● **PREGUNTAS**
A – En el texto sobre la bandera de Belgrano, ¿quién confeccionó a mano la bandera que se bendijo en las barrancas del Paraná?
B – Prosigue el texto sobre la bandera de Belgrano a partir de su última oración.

● **TEXTO DE LA PÁGINA**
○ ○ ○ ○

Designado jefe de las baterías del Rosario, creo allí en un acto de soberanía el 27 de febrero de 1812, la Bandera Nacional con los colores de la escarapela ya que las tropas usaban distintivos españoles. En las barrancas del Paraná, Belgrano hace bendecir la Bandera hecha a mano por María Echeverría de Vidal y frente a sus tropas hace izar por Cosme Maciel en improvisado mástil, la primera bandera de la América del Sur “templo de la independencia y la libertad”. El Triunvirato lo cuestiona pues no quería mostrarse independentista, necesitaba de los británicos aliados a España para detener el avance portugués desde Brasil a la Banda Oriental.

Destacado para asumir como general en jefe del Ejercito Auxiliar del Perú, planta su cuartel general en Jujuy, y a orillas del río Juramento, el 25 de Mayo de 1812 y prometiendo fidelidad a la enseña enarbolada expresa: “No os olvidéis que nuestra obra es de Dios, que Él nos ha concedido esta Bandera y nos manda sostenerla con honor”. Habrá que esperar al Congreso de Tucumán para que la enseña patria se apruebe oficialmente, el 20 de julio de 1816.

○ ○ ○ ○

● **CONTENIDO DE DATOS**

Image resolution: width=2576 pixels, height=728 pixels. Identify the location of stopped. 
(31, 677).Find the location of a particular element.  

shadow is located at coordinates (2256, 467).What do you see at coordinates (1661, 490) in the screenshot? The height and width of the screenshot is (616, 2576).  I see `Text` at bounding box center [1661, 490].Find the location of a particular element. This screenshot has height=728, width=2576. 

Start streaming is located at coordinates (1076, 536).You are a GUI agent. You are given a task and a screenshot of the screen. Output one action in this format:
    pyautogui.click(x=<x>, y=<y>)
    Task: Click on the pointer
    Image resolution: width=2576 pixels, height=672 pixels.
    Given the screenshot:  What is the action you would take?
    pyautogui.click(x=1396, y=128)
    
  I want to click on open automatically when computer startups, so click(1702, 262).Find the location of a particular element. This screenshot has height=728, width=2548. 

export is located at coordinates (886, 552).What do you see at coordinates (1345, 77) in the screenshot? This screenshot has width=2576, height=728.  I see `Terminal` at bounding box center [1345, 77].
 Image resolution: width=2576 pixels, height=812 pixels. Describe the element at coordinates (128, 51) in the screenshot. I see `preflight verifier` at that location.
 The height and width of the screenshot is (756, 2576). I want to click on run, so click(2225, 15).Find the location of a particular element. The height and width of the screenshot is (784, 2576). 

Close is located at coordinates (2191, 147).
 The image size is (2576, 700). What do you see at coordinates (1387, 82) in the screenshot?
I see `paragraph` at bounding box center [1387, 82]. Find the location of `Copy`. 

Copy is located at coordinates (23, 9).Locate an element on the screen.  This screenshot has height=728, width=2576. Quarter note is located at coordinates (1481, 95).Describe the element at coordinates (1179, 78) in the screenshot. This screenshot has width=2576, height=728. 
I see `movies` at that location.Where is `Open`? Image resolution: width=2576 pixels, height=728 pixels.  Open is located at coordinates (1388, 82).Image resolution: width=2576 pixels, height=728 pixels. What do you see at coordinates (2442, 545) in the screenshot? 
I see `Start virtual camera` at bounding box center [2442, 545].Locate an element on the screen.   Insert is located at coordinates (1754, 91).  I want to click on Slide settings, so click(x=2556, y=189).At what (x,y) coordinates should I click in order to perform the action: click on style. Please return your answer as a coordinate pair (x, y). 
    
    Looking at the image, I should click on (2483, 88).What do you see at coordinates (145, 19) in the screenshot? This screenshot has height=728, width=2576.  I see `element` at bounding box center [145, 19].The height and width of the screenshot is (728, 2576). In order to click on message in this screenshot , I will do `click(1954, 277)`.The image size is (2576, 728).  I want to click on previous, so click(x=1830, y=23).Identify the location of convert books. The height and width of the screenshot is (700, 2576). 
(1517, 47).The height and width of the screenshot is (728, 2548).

○ ○ ○ ○

● **SOLUCIONES**
A – María Echeverría de Vidal.

B –
Para el 3° Aniversario de la Revolución De Mayo, el general Manuel Belgrano hace diseñar sobre un paño blanco un escudo que denomina “Bandera de la Libertad Civil” y que ofrenda al pueblo jujeño en reconocimiento a la gesta del Éxodo Jujeño y a la heroica participación de las comunidades alto peruanas en las batallas de Las Piedras, Tucumán y Salta. Ese mismo escudo lo va a replicar como emblema para las cuatro escuelas de provincia, a construirse con la donación de los 40.000 pesos fuertes que la Asamblea Constituyente acuerda entregarle por sus triunfos, el 8 de marzo de 1813 junto con un sable de honor.

El 23 de agosto de 1813, el mismo día en que se llevaba a cabo el Éxodo Jujeño, tenía lugar en Buenos Aires el primer izamiento de la bandera de Belgrano en las torres de la iglesia de San Nicolás de Bari. La izó el patriota Juan Manuel Beruti , vecino trinitario y funcionario de la Contaduría en la Real Aduana de Buenos Aires.

El 4 de julio de 1813 las damas potosinas le obsequiarán a Belgrano un escudo llamado Tarja de Potosí, una joya de oro y plata cincelada por orfebres de la Puna. En su centro lleva la leyenda “Al Protector del Continente Americano” y tiene figuras representativas de los océanos Pacifico y Atlántico, de Malvinas, del cerro de Potosí y de la Ciudad del Rio de la Plata, donde se acunó la infancia de Manuel. Para admiración de argentinos y americanos la Tarja de Potosí -escudo histórico- es emblema distintivo del Mercado Común del Sur (Mercosur) y se encuentra actualmente exhibida en el Museo Histórico Nacional.

Este recorrido extenso pero valedero en recordación del general Manuel Belgrano, es el sincero homenaje que hacemos los aduaneros, a 250 años de su nacimiento en el Solar paterno, que es hoy sede de nuestra Asociación Mutual de los Aduaneros Argentino (AEANA).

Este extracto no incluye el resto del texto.